The Principal Lead (Platform Engineering) is responsible for leading the centralized platform engineering function across our enterprise ecosystem, encompassing Cloud Engineering, Site Reliability Engineering (SRE), and Quality Engineering. This role combines multi-team technical leadership, platform strategy ownership, and operational governance to deliver a secure, reliable, observable, and AI-ready engineering platform that supports our diverse product portfolios and operational outcomes.
The Principal Lead (Platform Engineering) sets the platform strategy, defines engineering standards across infrastructure, reliability, and quality, and leads the transformation of our platform discipline from traditional to AI-native engineering. The role ensures the platform is fully equipped to host and operate AI and agentic workloads safely at production scale, while owning the operating model that allows our distributed engineering and product teams to ship faster without compromising reliability, security, cost discipline, or governance.
Responsibilities
- Chapter Leadership: Lead, mentor, and grow three distinct engineering chapters: Cloud Engineering, Site Reliability Engineering (SRE), and Quality Engineering.
- AI Transformation: Lead the evolution of the platform discipline into an AI-native engineering model, establishing new standards, operating frameworks, and team capabilities across the organization.
- Governance & Standards: Own platform-wide reliability, quality, security, and FinOps standards; act as the final escalation point for production readiness and deployment decisions.
- Agentic Operating Model: Partner with the AI Center of Excellence (COE) to define and operationalize the agentic operating model (AgentOps), covering agent lifecycle, evaluation, observability, and safe production rollout.
- Shift-Left Security: Partner with Security teams to operate CNAPP and DevSecOps tooling (SAST, SCA, secret scanning, container image scanning, SBOM, policy-as-code) and embed shift-left practices across the SDLC.

Stored data entries
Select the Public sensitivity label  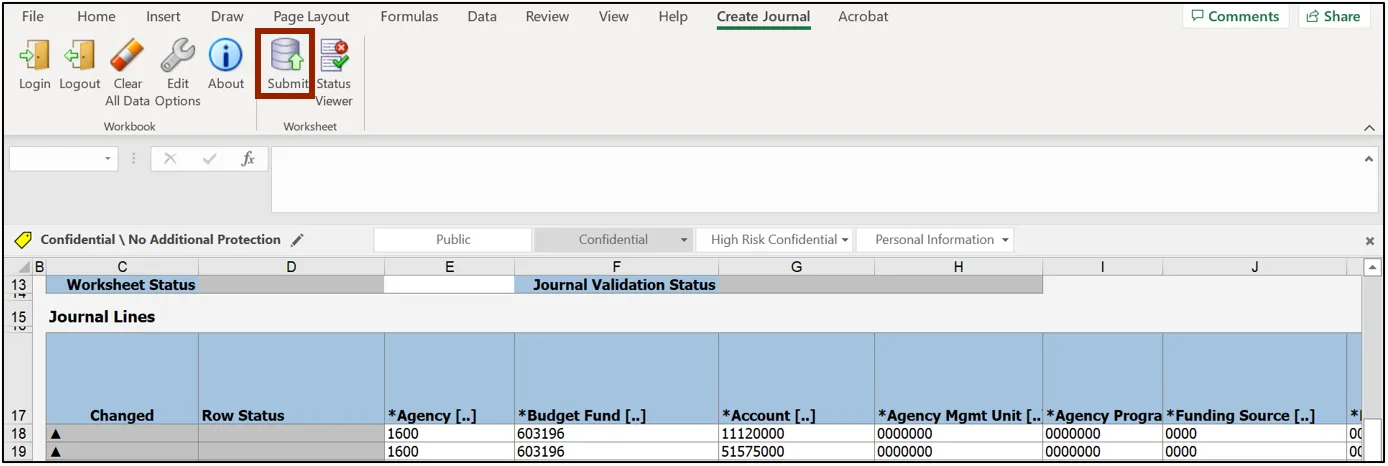coord(453,240)
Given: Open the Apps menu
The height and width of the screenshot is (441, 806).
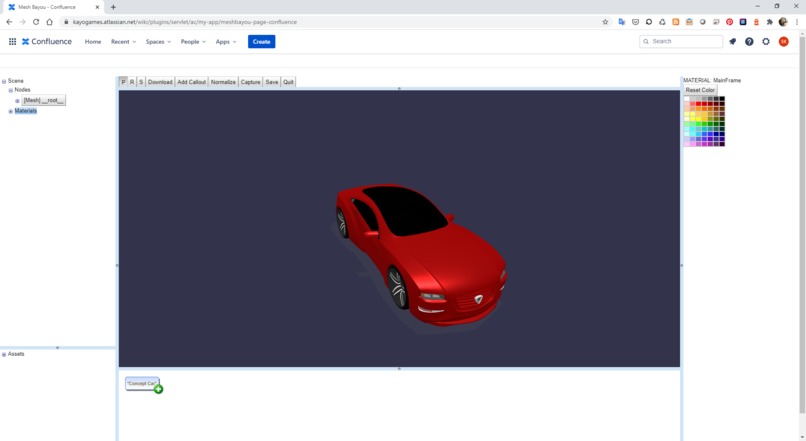Looking at the screenshot, I should click(226, 42).
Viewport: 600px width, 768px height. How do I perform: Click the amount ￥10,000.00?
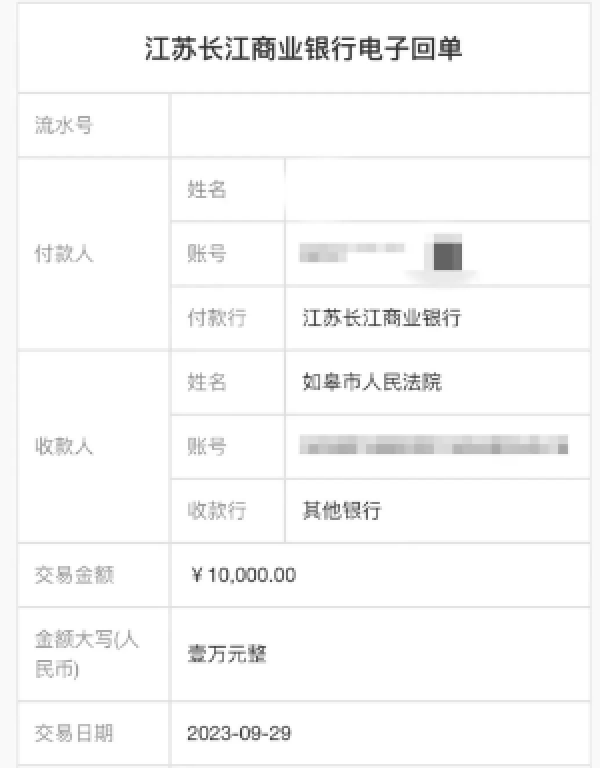pyautogui.click(x=242, y=574)
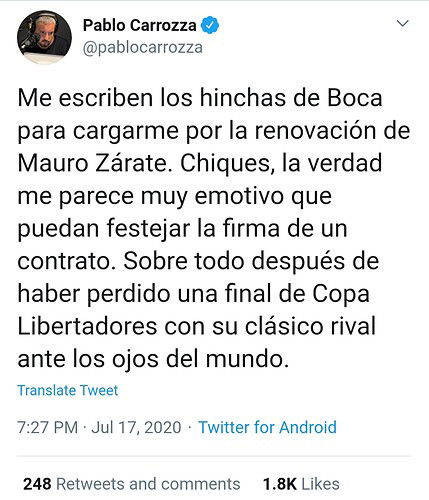This screenshot has height=500, width=429.
Task: Click the name Mauro Zárate in the tweet
Action: [x=92, y=163]
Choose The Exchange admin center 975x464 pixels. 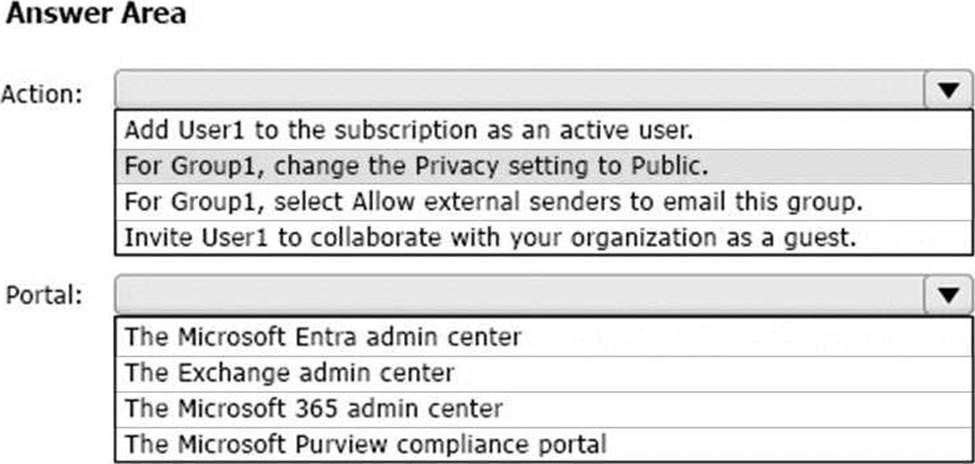(543, 373)
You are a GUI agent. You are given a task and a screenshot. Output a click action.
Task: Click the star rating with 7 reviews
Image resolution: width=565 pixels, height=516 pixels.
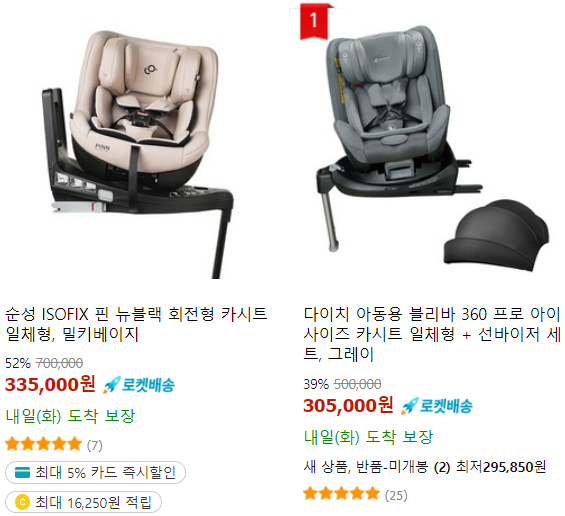43,444
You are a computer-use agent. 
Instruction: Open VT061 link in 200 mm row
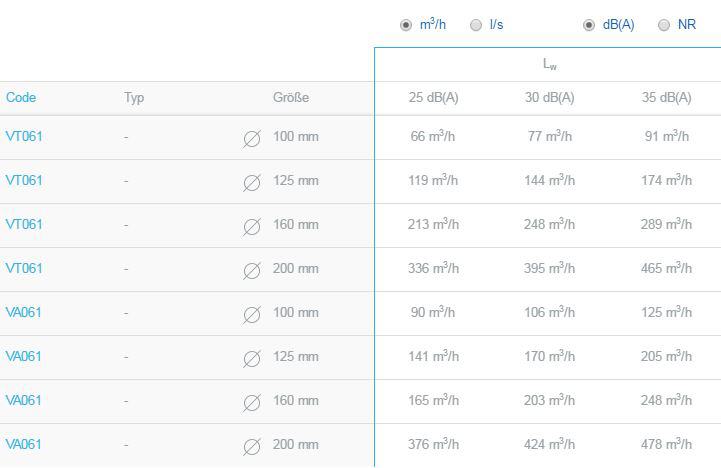(x=24, y=268)
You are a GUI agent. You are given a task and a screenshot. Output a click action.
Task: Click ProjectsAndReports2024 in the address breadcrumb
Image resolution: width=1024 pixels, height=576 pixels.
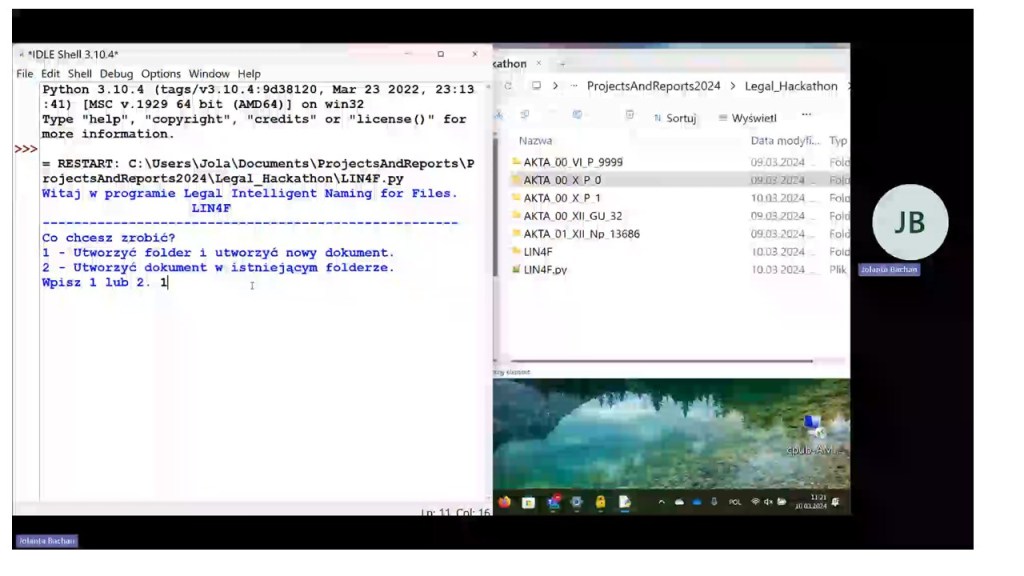tap(653, 86)
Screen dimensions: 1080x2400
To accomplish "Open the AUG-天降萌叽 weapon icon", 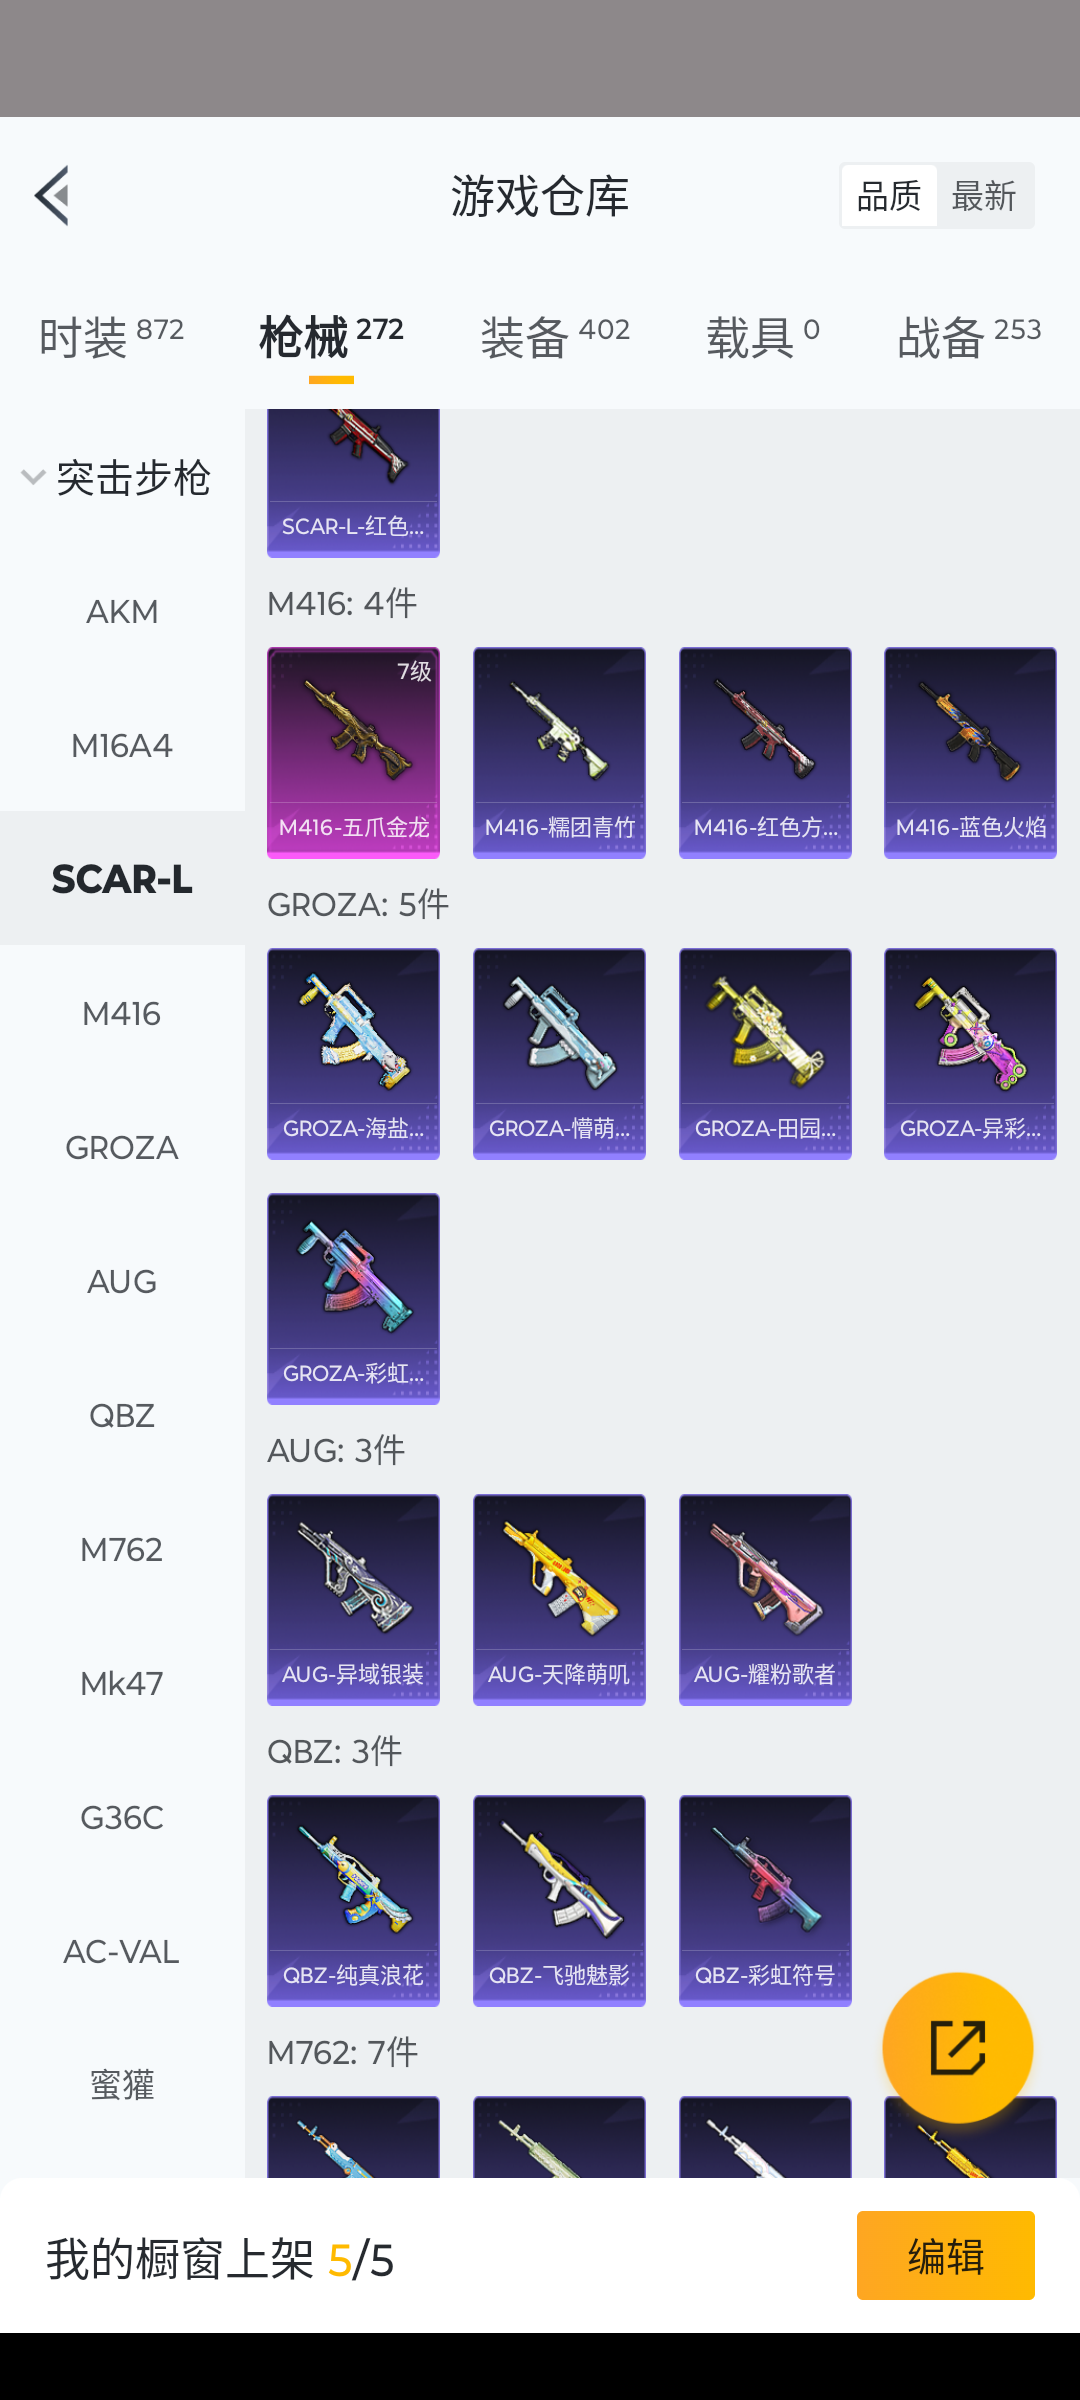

(EXERCISE REQUIREMENTS):
(a) Transcribe the part of the job description that begins at the words "- Agentic Operating" and stops after the words "safe production rollout.".
(b) In the job description, which group does the role partner with to define and operationalize the agentic operating model?

(RESULTS):
(a)
- Agentic Operating Model: Partner with the AI Center of Excellence (COE) to define and operationalize the agentic operating model (AgentOps), covering agent lifecycle, evaluation, observability, and safe production rollout.

(b) The AI Center of Excellence (COE).